### [Activity]
A line-by-line copy of the material below is required.

%%

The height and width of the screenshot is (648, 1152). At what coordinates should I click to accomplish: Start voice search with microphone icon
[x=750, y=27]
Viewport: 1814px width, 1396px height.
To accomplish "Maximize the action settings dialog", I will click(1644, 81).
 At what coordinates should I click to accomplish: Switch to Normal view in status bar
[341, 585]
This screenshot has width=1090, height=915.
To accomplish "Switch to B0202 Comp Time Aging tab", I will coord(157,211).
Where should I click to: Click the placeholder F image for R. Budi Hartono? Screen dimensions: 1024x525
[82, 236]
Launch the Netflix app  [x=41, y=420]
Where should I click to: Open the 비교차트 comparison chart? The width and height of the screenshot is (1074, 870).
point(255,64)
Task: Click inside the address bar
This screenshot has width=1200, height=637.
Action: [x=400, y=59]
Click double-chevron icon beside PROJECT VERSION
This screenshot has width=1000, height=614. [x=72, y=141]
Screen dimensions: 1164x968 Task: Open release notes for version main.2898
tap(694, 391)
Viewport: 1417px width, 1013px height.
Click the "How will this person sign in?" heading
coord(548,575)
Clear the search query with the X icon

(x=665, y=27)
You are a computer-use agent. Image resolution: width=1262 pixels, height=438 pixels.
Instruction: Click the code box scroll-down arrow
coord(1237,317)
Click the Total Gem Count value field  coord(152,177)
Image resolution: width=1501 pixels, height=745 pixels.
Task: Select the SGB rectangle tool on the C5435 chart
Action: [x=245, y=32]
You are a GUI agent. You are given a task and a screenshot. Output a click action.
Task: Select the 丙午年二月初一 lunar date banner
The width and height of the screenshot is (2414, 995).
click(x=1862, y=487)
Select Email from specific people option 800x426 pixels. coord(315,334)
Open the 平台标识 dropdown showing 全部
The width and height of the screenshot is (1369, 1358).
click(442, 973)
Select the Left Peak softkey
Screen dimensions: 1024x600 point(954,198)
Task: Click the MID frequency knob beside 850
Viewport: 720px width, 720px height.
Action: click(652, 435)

%%

### [Exercise result]
The height and width of the screenshot is (648, 1152). At what coordinates should I click to accomplish: Start voice search with microphone icon
[x=750, y=27]
Viewport: 1814px width, 1396px height.
To accomplish "Maximize the action settings dialog", I will click(1644, 81).
 At what coordinates should I click to accomplish: Switch to Normal view in status bar
[341, 585]
This screenshot has width=1090, height=915.
To accomplish "Switch to B0202 Comp Time Aging tab", I will coord(157,211).
Where should I click to: Click the placeholder F image for R. Budi Hartono? Screen dimensions: 1024x525
[82, 236]
Launch the Netflix app  [x=41, y=420]
Where should I click to: Open the 비교차트 comparison chart? The width and height of the screenshot is (1074, 870).
point(255,64)
Task: Click inside the address bar
This screenshot has width=1200, height=637.
Action: [x=400, y=59]
Click double-chevron icon beside PROJECT VERSION
This screenshot has width=1000, height=614. [x=72, y=141]
Screen dimensions: 1164x968 Task: Open release notes for version main.2898
tap(694, 391)
Viewport: 1417px width, 1013px height.
Click the "How will this person sign in?" heading
coord(548,575)
Clear the search query with the X icon

(x=665, y=27)
You are a computer-use agent. Image resolution: width=1262 pixels, height=438 pixels.
Instruction: Click the code box scroll-down arrow
coord(1237,317)
Click the Total Gem Count value field  coord(152,177)
Image resolution: width=1501 pixels, height=745 pixels.
Task: Select the SGB rectangle tool on the C5435 chart
Action: [x=245, y=32]
You are a GUI agent. You are given a task and a screenshot. Output a click action.
Task: Select the 丙午年二月初一 lunar date banner
The width and height of the screenshot is (2414, 995).
click(x=1862, y=487)
Select Email from specific people option 800x426 pixels. coord(315,334)
Open the 平台标识 dropdown showing 全部
The width and height of the screenshot is (1369, 1358).
click(442, 973)
Select the Left Peak softkey
Screen dimensions: 1024x600 point(954,198)
Task: Click the MID frequency knob beside 850
Viewport: 720px width, 720px height.
Action: click(652, 435)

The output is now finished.